Sure we can look at the _unintended_ consequences of policies like prohibition
(which is still a very current example, with its disastrous effects still
readily evident), but when the disputes extend to the _intended_ consequences,
or when people resolve the tradeoff of primary result vs. deleterious side
effects in opposing ways, the debate is irresolvable.

I think the highly polarized political climate is itself a deleterious side
effect of the meta-policy of political centralization: the more people you try
to cover under a single policy, the more conflict and 'gridlock' there will
inevitably be. This, of course, is a strong argument for addressing policy
questions as the smallest appropriate level; perhaps those who want to create
economies of scale for their political projects are creating disproportionate
diseconomies of scale.

------
maratd
> In fact, neuroscientists have recently discovered that the part of our
> brains we use when making decisions about politics is totally different from
> the part we use when trying to solve reasoning problems.

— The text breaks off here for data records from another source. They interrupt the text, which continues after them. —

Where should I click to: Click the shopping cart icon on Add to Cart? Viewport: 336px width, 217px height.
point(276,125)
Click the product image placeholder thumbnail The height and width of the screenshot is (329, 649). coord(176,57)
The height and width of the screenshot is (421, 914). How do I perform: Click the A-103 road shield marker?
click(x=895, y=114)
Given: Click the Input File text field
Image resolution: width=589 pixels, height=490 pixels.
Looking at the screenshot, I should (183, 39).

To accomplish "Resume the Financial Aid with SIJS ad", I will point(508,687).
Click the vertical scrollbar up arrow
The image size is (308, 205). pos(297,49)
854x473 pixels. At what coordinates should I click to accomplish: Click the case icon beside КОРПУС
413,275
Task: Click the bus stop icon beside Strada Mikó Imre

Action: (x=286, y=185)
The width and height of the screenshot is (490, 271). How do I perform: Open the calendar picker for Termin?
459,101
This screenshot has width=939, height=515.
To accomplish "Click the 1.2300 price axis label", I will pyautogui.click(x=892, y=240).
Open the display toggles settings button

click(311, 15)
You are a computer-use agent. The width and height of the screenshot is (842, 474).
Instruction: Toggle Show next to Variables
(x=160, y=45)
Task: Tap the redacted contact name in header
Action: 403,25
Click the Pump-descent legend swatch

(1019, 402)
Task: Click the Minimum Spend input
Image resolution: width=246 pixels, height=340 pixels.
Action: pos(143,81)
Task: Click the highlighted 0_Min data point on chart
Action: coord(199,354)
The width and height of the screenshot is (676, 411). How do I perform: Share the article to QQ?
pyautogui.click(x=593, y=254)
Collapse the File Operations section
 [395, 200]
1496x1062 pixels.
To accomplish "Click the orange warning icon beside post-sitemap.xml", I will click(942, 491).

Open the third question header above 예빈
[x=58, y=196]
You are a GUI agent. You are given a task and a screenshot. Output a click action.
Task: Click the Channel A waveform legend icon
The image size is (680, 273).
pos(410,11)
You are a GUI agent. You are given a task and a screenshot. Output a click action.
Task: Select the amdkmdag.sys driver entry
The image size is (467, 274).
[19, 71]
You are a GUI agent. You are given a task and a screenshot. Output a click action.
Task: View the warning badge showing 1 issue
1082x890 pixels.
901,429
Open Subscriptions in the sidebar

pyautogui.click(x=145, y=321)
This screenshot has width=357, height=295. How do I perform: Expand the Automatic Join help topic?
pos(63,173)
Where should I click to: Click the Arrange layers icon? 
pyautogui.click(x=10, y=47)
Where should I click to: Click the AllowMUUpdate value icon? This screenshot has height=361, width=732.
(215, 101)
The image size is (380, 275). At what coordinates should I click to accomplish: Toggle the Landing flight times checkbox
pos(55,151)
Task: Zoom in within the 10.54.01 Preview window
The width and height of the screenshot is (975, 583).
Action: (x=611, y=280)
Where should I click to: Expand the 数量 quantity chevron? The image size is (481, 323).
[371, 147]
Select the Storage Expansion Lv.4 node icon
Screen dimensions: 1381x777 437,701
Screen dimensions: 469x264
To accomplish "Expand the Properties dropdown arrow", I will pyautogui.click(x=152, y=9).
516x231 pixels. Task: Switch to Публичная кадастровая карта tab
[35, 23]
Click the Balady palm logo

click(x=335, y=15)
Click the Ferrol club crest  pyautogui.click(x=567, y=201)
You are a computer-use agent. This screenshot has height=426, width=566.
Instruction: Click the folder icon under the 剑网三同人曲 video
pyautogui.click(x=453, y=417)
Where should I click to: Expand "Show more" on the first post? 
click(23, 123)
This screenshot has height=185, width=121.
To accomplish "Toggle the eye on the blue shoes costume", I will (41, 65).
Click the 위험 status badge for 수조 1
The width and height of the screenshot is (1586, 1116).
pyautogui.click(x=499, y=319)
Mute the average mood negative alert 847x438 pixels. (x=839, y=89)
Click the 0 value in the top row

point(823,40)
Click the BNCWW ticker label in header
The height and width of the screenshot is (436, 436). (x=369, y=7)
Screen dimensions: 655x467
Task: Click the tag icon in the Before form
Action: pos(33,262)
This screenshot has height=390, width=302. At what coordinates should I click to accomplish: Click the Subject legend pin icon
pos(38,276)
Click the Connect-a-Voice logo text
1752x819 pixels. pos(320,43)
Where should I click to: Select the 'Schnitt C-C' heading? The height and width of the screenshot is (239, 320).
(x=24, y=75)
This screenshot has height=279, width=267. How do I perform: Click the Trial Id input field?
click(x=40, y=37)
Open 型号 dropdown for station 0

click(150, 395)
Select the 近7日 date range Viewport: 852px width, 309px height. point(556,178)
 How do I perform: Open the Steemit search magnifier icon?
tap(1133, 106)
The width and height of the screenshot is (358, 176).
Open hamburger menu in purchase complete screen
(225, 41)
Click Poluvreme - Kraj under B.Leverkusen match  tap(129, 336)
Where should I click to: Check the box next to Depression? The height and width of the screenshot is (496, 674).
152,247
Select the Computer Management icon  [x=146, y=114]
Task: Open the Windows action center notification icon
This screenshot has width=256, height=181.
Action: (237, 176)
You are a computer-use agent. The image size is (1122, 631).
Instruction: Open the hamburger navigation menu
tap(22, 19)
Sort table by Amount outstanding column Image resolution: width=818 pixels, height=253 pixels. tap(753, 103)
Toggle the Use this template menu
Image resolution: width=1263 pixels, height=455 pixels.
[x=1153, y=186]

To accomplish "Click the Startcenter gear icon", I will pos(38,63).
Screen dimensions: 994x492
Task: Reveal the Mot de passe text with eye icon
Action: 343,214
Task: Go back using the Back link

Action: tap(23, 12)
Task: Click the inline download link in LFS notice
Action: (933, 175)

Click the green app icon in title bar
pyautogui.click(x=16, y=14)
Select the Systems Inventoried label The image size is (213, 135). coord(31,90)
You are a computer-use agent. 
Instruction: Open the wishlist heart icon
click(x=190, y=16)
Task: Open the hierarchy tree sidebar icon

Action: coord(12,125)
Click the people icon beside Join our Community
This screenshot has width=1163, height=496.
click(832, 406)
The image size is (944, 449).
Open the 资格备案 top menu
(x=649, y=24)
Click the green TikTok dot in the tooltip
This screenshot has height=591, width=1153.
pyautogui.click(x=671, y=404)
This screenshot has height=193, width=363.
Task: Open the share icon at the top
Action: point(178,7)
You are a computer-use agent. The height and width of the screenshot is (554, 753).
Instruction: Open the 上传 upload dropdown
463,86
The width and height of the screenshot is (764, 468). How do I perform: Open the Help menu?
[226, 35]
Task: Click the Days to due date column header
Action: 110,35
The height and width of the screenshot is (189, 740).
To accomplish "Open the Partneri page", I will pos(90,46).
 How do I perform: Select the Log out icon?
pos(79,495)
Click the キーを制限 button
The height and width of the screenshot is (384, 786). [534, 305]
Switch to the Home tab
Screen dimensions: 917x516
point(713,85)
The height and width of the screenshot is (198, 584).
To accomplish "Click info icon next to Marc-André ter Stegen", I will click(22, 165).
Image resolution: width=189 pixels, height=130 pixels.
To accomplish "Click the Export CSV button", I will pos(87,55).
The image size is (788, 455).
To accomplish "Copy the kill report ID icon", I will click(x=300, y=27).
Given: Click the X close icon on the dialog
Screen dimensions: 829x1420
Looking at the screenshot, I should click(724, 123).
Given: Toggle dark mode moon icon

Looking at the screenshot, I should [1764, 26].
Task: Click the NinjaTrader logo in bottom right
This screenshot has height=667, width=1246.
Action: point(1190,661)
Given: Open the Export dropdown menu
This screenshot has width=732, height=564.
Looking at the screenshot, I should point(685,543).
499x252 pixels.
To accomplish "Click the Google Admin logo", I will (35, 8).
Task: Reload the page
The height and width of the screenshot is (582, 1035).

It's called caching. Just like it makes no sense for your server to constantly
re-generate the same thing over and over again, it makes no sense for your
brain to re-evaluate the same thing over and over again. That's what ideology
is. The article gets to it, but only at the very end.

> After all, the biggest problem with democracies tends to be the voters.

No, the biggest problem with democracies tend to be a select number of people
who think they know better than the voters and start making decisions for
them. That's when democracies turn into bureaucracies.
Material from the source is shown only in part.